From the data below, set down exactly the lines between the one holding "The height and width of the screenshot is (588, 1366)." and the one holding "Click the openai", inclusive, and no others.

*** Begin section ***

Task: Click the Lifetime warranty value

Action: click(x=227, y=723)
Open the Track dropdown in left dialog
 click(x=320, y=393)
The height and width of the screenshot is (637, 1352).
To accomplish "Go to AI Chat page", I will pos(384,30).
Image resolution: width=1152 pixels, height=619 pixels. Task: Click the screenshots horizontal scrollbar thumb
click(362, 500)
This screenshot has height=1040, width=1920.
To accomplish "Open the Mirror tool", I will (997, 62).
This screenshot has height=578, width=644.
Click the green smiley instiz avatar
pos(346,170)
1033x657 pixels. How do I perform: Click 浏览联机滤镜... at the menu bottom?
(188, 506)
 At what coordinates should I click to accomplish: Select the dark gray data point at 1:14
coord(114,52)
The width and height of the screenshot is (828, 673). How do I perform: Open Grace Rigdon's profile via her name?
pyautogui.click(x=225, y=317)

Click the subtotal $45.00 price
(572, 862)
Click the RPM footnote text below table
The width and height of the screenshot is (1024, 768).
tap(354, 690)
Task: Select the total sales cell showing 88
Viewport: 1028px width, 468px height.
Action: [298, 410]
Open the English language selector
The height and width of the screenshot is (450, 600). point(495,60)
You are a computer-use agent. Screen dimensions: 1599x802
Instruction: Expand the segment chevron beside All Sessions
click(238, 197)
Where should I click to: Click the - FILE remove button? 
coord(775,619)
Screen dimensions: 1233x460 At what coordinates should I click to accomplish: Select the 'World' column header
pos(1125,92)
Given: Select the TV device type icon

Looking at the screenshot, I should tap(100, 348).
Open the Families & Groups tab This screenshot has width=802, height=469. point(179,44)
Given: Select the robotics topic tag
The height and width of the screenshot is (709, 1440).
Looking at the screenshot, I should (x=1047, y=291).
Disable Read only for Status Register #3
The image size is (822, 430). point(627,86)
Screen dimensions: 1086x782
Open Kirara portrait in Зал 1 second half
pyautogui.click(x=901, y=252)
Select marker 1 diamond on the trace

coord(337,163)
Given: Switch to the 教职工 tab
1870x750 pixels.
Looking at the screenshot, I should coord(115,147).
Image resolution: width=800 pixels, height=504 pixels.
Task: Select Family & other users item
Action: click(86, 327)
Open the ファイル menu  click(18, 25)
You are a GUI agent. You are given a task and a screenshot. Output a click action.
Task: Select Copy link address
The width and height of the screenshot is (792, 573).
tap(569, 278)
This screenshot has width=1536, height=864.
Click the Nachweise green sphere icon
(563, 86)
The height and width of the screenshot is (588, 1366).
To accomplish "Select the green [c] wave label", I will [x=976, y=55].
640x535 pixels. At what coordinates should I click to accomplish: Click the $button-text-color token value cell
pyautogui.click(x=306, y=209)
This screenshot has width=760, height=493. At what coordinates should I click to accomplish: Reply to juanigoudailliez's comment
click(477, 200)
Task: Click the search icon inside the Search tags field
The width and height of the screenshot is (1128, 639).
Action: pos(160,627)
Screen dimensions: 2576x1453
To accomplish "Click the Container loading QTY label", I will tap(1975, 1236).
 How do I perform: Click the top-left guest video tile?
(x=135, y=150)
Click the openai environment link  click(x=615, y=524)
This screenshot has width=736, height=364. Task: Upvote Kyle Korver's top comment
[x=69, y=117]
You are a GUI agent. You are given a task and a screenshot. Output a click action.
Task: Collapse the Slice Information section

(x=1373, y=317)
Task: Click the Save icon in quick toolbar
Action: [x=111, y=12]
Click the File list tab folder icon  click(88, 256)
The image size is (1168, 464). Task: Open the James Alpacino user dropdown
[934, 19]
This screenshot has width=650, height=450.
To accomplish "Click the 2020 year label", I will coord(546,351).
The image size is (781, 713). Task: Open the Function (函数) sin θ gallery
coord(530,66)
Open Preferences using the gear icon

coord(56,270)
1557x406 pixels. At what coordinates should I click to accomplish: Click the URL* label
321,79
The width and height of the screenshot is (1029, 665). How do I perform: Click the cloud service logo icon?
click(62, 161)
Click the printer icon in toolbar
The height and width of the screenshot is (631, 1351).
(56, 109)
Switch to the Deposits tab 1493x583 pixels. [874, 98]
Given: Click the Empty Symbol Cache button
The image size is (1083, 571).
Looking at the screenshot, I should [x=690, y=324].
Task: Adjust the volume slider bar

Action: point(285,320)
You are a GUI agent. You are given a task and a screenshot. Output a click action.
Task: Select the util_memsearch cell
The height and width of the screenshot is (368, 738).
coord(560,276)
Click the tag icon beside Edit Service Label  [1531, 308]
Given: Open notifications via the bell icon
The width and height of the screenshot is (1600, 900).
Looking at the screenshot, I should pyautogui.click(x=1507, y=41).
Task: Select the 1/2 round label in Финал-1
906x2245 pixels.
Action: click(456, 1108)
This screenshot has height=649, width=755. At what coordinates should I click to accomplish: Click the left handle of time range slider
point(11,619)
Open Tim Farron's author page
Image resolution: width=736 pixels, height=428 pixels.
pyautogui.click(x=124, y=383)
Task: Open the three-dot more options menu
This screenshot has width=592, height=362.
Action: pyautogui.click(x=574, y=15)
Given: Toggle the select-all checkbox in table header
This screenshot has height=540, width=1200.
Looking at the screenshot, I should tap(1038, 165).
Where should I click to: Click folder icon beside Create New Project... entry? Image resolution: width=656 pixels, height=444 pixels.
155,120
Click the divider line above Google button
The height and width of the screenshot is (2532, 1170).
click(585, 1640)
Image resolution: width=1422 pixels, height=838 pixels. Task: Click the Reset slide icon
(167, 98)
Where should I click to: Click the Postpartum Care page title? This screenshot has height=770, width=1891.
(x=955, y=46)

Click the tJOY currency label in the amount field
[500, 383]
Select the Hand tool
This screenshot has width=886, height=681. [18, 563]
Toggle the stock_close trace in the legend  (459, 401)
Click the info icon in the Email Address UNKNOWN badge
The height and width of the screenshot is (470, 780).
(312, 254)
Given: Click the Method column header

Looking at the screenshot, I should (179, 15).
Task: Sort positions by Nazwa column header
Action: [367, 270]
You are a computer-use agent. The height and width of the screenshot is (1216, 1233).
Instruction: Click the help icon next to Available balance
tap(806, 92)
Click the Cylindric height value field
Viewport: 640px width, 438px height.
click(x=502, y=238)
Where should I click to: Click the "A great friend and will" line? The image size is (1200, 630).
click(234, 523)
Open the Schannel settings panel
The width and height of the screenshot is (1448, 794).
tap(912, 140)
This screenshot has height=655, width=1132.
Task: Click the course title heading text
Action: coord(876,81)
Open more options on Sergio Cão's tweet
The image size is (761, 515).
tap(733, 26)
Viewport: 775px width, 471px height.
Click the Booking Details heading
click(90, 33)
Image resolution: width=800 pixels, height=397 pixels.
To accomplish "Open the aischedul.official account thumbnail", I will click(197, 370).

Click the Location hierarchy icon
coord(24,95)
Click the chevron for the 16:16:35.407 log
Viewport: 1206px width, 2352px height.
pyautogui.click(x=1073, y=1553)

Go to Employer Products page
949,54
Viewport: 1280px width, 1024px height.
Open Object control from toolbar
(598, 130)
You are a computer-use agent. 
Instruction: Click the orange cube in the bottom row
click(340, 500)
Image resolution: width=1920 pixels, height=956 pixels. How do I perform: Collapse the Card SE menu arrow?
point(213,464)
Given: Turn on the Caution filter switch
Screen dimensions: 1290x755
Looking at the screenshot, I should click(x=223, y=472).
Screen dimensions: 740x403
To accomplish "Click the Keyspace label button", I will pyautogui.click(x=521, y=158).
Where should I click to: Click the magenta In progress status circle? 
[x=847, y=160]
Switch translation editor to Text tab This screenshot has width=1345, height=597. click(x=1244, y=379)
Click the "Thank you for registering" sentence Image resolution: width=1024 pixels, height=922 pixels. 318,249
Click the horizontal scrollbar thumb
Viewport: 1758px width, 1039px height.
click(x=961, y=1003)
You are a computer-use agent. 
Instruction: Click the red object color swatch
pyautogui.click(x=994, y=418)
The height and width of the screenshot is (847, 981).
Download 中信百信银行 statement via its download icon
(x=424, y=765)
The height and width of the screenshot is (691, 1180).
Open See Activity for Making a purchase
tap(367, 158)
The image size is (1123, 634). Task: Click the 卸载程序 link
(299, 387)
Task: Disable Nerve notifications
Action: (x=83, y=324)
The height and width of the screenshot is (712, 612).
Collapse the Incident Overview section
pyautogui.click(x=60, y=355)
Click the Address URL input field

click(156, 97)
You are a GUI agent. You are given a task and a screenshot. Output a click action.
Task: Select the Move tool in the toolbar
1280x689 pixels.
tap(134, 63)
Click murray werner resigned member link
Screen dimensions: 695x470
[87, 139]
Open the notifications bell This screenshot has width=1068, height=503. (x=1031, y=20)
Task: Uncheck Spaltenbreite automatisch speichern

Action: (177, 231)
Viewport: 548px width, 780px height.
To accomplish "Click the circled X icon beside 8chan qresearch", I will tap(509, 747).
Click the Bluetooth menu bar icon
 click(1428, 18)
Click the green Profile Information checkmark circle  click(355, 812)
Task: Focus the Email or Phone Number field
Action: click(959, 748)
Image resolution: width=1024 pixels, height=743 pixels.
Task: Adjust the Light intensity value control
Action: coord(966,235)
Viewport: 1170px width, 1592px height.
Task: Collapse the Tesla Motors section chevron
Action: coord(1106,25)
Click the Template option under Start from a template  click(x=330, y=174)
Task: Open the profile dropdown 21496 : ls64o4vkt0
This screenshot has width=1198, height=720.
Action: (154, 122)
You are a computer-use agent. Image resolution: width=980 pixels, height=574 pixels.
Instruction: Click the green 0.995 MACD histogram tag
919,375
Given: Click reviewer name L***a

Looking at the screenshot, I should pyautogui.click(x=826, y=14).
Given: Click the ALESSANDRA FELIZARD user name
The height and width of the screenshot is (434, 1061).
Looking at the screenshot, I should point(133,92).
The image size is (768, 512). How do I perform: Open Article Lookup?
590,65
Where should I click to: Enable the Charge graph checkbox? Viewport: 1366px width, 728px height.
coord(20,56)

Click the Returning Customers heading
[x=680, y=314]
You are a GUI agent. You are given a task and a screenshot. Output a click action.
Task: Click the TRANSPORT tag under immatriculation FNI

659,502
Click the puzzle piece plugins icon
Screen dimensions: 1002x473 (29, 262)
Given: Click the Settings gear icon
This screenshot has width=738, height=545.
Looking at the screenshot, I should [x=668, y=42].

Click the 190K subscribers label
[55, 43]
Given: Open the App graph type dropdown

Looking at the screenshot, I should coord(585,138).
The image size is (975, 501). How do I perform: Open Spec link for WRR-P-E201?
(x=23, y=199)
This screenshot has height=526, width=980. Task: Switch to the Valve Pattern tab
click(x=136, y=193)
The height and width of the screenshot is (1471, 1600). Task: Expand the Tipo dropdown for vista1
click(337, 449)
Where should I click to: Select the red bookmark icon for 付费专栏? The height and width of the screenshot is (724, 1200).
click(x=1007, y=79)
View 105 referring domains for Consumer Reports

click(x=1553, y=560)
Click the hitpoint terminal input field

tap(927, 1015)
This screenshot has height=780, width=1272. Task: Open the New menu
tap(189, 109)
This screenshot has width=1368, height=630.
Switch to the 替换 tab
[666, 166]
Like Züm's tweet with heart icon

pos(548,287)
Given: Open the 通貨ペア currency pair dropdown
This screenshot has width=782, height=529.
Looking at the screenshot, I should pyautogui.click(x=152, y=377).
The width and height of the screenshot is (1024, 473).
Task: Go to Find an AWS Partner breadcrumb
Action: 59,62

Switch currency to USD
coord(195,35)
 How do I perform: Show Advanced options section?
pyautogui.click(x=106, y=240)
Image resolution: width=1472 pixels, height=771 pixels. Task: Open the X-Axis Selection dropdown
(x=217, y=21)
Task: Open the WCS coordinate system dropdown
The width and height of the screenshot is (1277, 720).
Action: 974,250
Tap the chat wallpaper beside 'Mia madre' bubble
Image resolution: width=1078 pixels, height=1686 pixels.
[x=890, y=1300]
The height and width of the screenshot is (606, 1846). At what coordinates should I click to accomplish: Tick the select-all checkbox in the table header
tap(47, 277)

*** End section ***

**FINISHED TASK**
The height and width of the screenshot is (588, 1366).
To accomplish "Select the green [c] wave label", I will [x=976, y=55].
640x535 pixels. At what coordinates should I click to accomplish: Click the $button-text-color token value cell
pyautogui.click(x=306, y=209)
This screenshot has width=760, height=493. At what coordinates should I click to accomplish: Reply to juanigoudailliez's comment
click(477, 200)
Task: Click the search icon inside the Search tags field
The width and height of the screenshot is (1128, 639).
Action: pos(160,627)
Screen dimensions: 2576x1453
To accomplish "Click the Container loading QTY label", I will tap(1975, 1236).
 How do I perform: Click the top-left guest video tile?
(x=135, y=150)
Click the openai environment link  click(x=615, y=524)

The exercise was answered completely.